Virginia Woolf Scholar Presents Dec. 3 and 4 Lectures on Writer’s Books
Virginia Woolf scholar Emily Kopley will present two lectures on Dec. 3 and 4 at Washington State University’s Holland and Terrell Libraries. Kopley describes Woolf’s personal library, the writer’s exploration of poetry, and the cover art of To the Lighthouse, inspired by Woolf’s 1902 edition of English poet William Wordsworth.
WSU purchased Woolf’s private library in 1969, and it became public in 1971. The Woolf Library fills 219 shelves of books, totaling roughly 9,900 volumes, in WSU’s Manuscripts, Archives, and Special Collections (MASC).
Kopley’s Dec. 3 lecture, “Virginia Woolf’s Poetry Library,” is intended for a wide audience and takes place from 3-4 p.m. in the old Holland Library lobby (first floor adjacent to the Dimensions Lab). Focusing on Woolf’s poetry titles, Kopley said these books help readers to understand Woolf’s attitude towards poetry, which she considered a rival and muse to her own form, the novel.
“The dates of inscriptions, signatures, and bookplates support a narrative nowhere explicitly conveyed: the deaths of the poetry tastemakers in Woolf’s family—in particular, her father and her older brother—freed her to explore poetry without a guide,” Kopley said. “This turn towards poetry inspired the rhythmical, impressionistic prose for which Woolf is celebrated.”

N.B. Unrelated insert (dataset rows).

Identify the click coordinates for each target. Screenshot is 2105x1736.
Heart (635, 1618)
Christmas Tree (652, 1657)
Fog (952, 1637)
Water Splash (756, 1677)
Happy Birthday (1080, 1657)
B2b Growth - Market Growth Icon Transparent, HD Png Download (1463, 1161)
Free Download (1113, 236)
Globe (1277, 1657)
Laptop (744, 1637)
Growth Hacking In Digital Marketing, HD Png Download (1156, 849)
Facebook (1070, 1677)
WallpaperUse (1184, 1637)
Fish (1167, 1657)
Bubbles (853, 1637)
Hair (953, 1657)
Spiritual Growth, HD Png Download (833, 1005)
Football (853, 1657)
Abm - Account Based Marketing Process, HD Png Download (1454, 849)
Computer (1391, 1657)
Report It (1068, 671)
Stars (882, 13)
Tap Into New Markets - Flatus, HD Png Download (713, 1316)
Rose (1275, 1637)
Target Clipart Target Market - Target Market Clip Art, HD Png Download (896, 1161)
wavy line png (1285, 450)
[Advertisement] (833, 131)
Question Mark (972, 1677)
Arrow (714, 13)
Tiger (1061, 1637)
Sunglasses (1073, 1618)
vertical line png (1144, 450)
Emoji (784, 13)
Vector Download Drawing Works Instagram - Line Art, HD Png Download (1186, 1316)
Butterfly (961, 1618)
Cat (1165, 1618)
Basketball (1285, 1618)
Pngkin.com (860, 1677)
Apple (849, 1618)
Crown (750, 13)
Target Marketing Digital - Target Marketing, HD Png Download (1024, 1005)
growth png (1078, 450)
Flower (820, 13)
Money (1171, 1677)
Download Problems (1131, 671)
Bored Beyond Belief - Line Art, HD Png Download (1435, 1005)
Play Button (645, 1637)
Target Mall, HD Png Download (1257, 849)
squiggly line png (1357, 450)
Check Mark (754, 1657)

Following the lecture, attendees are invited to the MASC reading room in Terrell Library’s ground floor to see more from the Library of Leonard and Virginia Woolf.
Kopley’s Dec. 4 lecture, “The Lighthouse as Tree: Vanessa Bell’s Cover for To the Lighthouse and Virginia Woolf’s 1902 Edition of Wordsworth,” is meant for a smaller, more specialized audience and is set from 3-4:30 p.m. in the MASC reading room. Bell’s dust jacket for To the Lighthouse (1927) features an abstract lighthouse that doubles as a tree. The novel’s concern with trees supports this reading, Kopley said, as does an apparent source for Bell’s cover design, a sketch of three trees on the back endpapers of Woolf’s 1902 edition of Wordsworth.
“Recognizing the sketch—which is probably by Bell—as a source for the cover of To the Lighthouse enriches the novel’s memorialization of Leslie and Julia Stephen, the parents of Woolf and Bell,” Kopley said.
Kopley explores the novel’s textual debt to Wordsworth, particularly his “Immortality Ode,” as well as the book’s material debt to the poet, or rather to Woolf’s copy of his works. Leslie Stephen turned to Wordsworth when mourning his first wife and, later, his second, and wrote of Wordsworth’s consoling power in his letters, in the essay “Wordsworth’s Ethics” (1876), and in a memoir that his children called “the Mausoleum Book.”
“Woolf and Bell followed their father in their reading,” Kopley said. “They looked to Wordsworth, and to the 1902 volume specifically, to help them make remarkable art that immortalizes their dead.”
Kopley is the author of Virginia Woolf and Poetry (Oxford University Press, 2021). Her essays on Woolf appear in the TLS (Times Literary Supplement), Review of English Studies, English Literature in Transition, Teaching Modernist Women’s Writing in English (Modern Language Association, 2021), Unpacking the Personal Library: The Public and Private Life of Books (Wilfrid Laurier University Press, 2022), and elsewhere. She is on the board of Woolf Studies Annual and has received grants from the Mellon Foundation, the Robert B. Silvers Foundation, and the Conseil des arts et des lettres du Québec. She teaches at McGill University in the Department of Jewish Studies.